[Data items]
*** Begin section ***
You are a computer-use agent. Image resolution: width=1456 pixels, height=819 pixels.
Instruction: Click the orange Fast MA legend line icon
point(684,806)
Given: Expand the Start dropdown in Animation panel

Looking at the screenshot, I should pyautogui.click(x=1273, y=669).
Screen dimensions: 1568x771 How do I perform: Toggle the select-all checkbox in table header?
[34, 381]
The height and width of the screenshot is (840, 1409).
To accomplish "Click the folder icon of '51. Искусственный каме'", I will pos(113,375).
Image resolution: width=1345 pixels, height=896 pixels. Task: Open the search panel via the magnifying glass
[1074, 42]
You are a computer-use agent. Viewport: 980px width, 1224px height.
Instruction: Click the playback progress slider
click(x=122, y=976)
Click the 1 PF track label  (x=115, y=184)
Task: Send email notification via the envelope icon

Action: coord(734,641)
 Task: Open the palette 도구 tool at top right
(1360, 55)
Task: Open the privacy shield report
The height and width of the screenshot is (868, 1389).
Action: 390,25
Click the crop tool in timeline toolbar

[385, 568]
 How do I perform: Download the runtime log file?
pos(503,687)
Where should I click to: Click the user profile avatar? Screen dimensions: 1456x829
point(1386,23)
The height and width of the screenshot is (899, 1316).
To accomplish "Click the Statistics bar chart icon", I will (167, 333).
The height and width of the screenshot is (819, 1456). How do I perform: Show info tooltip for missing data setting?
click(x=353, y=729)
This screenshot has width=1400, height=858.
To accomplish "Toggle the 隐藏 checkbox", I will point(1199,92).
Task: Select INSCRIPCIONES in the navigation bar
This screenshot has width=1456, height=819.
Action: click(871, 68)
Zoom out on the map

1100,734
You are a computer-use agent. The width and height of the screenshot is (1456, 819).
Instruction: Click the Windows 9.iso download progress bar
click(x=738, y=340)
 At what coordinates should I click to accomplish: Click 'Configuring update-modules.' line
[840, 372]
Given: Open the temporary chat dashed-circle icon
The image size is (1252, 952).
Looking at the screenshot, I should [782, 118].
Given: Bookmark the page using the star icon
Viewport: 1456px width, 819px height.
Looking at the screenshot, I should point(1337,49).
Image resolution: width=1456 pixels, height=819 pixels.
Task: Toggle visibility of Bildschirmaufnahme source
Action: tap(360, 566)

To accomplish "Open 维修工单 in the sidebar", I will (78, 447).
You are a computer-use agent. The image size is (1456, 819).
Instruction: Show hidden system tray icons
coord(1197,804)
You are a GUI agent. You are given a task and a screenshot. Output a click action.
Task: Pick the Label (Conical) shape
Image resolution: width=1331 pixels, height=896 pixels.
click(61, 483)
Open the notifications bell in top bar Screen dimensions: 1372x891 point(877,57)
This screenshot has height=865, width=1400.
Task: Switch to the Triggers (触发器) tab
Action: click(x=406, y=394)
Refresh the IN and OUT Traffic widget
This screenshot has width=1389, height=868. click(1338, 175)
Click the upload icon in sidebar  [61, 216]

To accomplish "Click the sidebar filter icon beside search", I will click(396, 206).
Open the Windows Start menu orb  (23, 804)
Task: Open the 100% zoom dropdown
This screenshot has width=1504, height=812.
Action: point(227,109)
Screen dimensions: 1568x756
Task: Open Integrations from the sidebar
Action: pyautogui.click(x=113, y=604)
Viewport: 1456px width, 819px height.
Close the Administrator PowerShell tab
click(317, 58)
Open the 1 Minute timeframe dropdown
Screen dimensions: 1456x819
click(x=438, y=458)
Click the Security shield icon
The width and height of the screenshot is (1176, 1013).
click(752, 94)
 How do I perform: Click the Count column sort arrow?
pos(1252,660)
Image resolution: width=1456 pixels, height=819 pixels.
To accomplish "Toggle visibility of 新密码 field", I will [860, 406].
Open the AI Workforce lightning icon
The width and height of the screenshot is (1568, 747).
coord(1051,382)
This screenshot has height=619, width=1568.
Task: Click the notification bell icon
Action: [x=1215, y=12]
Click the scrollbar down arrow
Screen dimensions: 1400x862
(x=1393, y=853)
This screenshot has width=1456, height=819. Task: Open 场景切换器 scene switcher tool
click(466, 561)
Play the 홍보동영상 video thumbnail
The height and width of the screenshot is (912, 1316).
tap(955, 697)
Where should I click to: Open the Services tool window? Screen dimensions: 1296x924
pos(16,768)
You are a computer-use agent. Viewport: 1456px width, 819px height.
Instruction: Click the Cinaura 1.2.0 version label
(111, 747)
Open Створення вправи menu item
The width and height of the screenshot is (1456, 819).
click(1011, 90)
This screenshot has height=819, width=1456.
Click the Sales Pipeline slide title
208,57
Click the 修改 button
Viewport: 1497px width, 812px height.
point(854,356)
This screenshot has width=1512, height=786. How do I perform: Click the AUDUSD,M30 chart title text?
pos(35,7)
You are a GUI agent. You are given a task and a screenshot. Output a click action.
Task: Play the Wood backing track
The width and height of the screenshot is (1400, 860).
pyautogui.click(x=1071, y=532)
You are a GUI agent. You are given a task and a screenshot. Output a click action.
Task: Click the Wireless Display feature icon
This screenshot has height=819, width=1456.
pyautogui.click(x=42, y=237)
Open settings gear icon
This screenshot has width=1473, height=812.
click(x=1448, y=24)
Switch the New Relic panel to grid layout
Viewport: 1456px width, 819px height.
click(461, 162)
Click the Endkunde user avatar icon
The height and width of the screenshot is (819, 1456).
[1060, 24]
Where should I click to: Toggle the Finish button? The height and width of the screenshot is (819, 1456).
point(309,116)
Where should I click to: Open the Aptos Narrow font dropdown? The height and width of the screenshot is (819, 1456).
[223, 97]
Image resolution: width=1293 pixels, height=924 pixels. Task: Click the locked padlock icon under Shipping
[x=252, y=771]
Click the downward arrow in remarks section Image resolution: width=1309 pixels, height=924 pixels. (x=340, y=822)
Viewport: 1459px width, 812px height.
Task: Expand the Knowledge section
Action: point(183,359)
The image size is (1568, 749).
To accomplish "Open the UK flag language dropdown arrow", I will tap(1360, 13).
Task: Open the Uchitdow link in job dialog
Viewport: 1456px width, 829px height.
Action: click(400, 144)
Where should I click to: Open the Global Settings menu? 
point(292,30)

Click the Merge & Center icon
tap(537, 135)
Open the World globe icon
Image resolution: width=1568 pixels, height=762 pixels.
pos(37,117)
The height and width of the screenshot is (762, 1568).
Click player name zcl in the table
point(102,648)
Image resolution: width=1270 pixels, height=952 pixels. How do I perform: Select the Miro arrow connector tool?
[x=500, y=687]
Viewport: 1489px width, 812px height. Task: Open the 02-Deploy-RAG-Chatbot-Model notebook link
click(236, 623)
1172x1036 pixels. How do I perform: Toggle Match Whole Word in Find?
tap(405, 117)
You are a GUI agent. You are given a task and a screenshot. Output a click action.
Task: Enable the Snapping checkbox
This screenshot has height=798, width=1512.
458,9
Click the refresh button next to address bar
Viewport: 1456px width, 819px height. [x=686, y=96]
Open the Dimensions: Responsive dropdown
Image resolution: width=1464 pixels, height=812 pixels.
*** End section ***
HOW TO COMPLETE THIS TASK: Restate the data word for word.

ANSWER BOX:
You are a computer-use agent. Image resolution: width=1456 pixels, height=819 pixels.
Instruction: Click the orange Fast MA legend line icon
point(684,806)
Given: Expand the Start dropdown in Animation panel

Looking at the screenshot, I should pyautogui.click(x=1273, y=669).
Screen dimensions: 1568x771 How do I perform: Toggle the select-all checkbox in table header?
[34, 381]
The height and width of the screenshot is (840, 1409).
To accomplish "Click the folder icon of '51. Искусственный каме'", I will pos(113,375).
Image resolution: width=1345 pixels, height=896 pixels. Task: Open the search panel via the magnifying glass
[1074, 42]
You are a computer-use agent. Viewport: 980px width, 1224px height.
Instruction: Click the playback progress slider
click(x=122, y=976)
Click the 1 PF track label  (x=115, y=184)
Task: Send email notification via the envelope icon

Action: coord(734,641)
 Task: Open the palette 도구 tool at top right
(1360, 55)
Task: Open the privacy shield report
The height and width of the screenshot is (868, 1389).
Action: 390,25
Click the crop tool in timeline toolbar

[385, 568]
 How do I perform: Download the runtime log file?
pos(503,687)
Where should I click to: Click the user profile avatar? Screen dimensions: 1456x829
point(1386,23)
The height and width of the screenshot is (899, 1316).
To accomplish "Click the Statistics bar chart icon", I will (167, 333).
The height and width of the screenshot is (819, 1456). How do I perform: Show info tooltip for missing data setting?
click(x=353, y=729)
This screenshot has width=1400, height=858.
To accomplish "Toggle the 隐藏 checkbox", I will point(1199,92).
Task: Select INSCRIPCIONES in the navigation bar
This screenshot has width=1456, height=819.
Action: click(871, 68)
Zoom out on the map

1100,734
You are a computer-use agent. The width and height of the screenshot is (1456, 819).
Instruction: Click the Windows 9.iso download progress bar
click(x=738, y=340)
 At what coordinates should I click to accomplish: Click 'Configuring update-modules.' line
[840, 372]
Given: Open the temporary chat dashed-circle icon
The image size is (1252, 952).
Looking at the screenshot, I should [782, 118].
Given: Bookmark the page using the star icon
Viewport: 1456px width, 819px height.
Looking at the screenshot, I should point(1337,49).
Image resolution: width=1456 pixels, height=819 pixels.
Task: Toggle visibility of Bildschirmaufnahme source
Action: tap(360, 566)

To accomplish "Open 维修工单 in the sidebar", I will (78, 447).
You are a computer-use agent. The image size is (1456, 819).
Instruction: Show hidden system tray icons
coord(1197,804)
You are a GUI agent. You are given a task and a screenshot. Output a click action.
Task: Pick the Label (Conical) shape
Image resolution: width=1331 pixels, height=896 pixels.
click(61, 483)
Open the notifications bell in top bar Screen dimensions: 1372x891 point(877,57)
This screenshot has height=865, width=1400.
Task: Switch to the Triggers (触发器) tab
Action: click(x=406, y=394)
Refresh the IN and OUT Traffic widget
This screenshot has width=1389, height=868. click(1338, 175)
Click the upload icon in sidebar  [61, 216]

To accomplish "Click the sidebar filter icon beside search", I will click(396, 206).
Open the Windows Start menu orb  (23, 804)
Task: Open the 100% zoom dropdown
This screenshot has width=1504, height=812.
Action: point(227,109)
Screen dimensions: 1568x756
Task: Open Integrations from the sidebar
Action: pyautogui.click(x=113, y=604)
Viewport: 1456px width, 819px height.
Close the Administrator PowerShell tab
click(317, 58)
Open the 1 Minute timeframe dropdown
Screen dimensions: 1456x819
click(x=438, y=458)
Click the Security shield icon
The width and height of the screenshot is (1176, 1013).
click(752, 94)
 How do I perform: Click the Count column sort arrow?
pos(1252,660)
Image resolution: width=1456 pixels, height=819 pixels.
To accomplish "Toggle visibility of 新密码 field", I will [860, 406].
Open the AI Workforce lightning icon
The width and height of the screenshot is (1568, 747).
coord(1051,382)
This screenshot has height=619, width=1568.
Task: Click the notification bell icon
Action: [x=1215, y=12]
Click the scrollbar down arrow
Screen dimensions: 1400x862
(x=1393, y=853)
This screenshot has width=1456, height=819. Task: Open 场景切换器 scene switcher tool
click(466, 561)
Play the 홍보동영상 video thumbnail
The height and width of the screenshot is (912, 1316).
tap(955, 697)
Where should I click to: Open the Services tool window? Screen dimensions: 1296x924
pos(16,768)
You are a computer-use agent. Viewport: 1456px width, 819px height.
Instruction: Click the Cinaura 1.2.0 version label
(111, 747)
Open Створення вправи menu item
The width and height of the screenshot is (1456, 819).
click(1011, 90)
This screenshot has height=819, width=1456.
Click the Sales Pipeline slide title
208,57
Click the 修改 button
Viewport: 1497px width, 812px height.
point(854,356)
This screenshot has width=1512, height=786. How do I perform: Click the AUDUSD,M30 chart title text?
pos(35,7)
You are a GUI agent. You are given a task and a screenshot. Output a click action.
Task: Play the Wood backing track
The width and height of the screenshot is (1400, 860).
pyautogui.click(x=1071, y=532)
You are a GUI agent. You are given a task and a screenshot. Output a click action.
Task: Click the Wireless Display feature icon
This screenshot has height=819, width=1456.
pyautogui.click(x=42, y=237)
Open settings gear icon
This screenshot has width=1473, height=812.
click(x=1448, y=24)
Switch the New Relic panel to grid layout
Viewport: 1456px width, 819px height.
click(461, 162)
Click the Endkunde user avatar icon
The height and width of the screenshot is (819, 1456).
[1060, 24]
Where should I click to: Toggle the Finish button? The height and width of the screenshot is (819, 1456).
point(309,116)
Where should I click to: Open the Aptos Narrow font dropdown? The height and width of the screenshot is (819, 1456).
[223, 97]
Image resolution: width=1293 pixels, height=924 pixels. Task: Click the locked padlock icon under Shipping
[x=252, y=771]
Click the downward arrow in remarks section Image resolution: width=1309 pixels, height=924 pixels. (x=340, y=822)
Viewport: 1459px width, 812px height.
Task: Expand the Knowledge section
Action: point(183,359)
The image size is (1568, 749).
To accomplish "Open the UK flag language dropdown arrow", I will tap(1360, 13).
Task: Open the Uchitdow link in job dialog
Viewport: 1456px width, 829px height.
Action: click(400, 144)
Where should I click to: Open the Global Settings menu? 
point(292,30)

Click the Merge & Center icon
tap(537, 135)
Open the World globe icon
Image resolution: width=1568 pixels, height=762 pixels.
pos(37,117)
The height and width of the screenshot is (762, 1568).
Click player name zcl in the table
point(102,648)
Image resolution: width=1270 pixels, height=952 pixels. How do I perform: Select the Miro arrow connector tool?
[x=500, y=687]
Viewport: 1489px width, 812px height. Task: Open the 02-Deploy-RAG-Chatbot-Model notebook link
click(236, 623)
1172x1036 pixels. How do I perform: Toggle Match Whole Word in Find?
tap(405, 117)
You are a GUI agent. You are given a task and a screenshot. Output a click action.
Task: Enable the Snapping checkbox
This screenshot has height=798, width=1512.
458,9
Click the refresh button next to address bar
Viewport: 1456px width, 819px height. [x=686, y=96]
Open the Dimensions: Responsive dropdown
Image resolution: width=1464 pixels, height=812 pixels.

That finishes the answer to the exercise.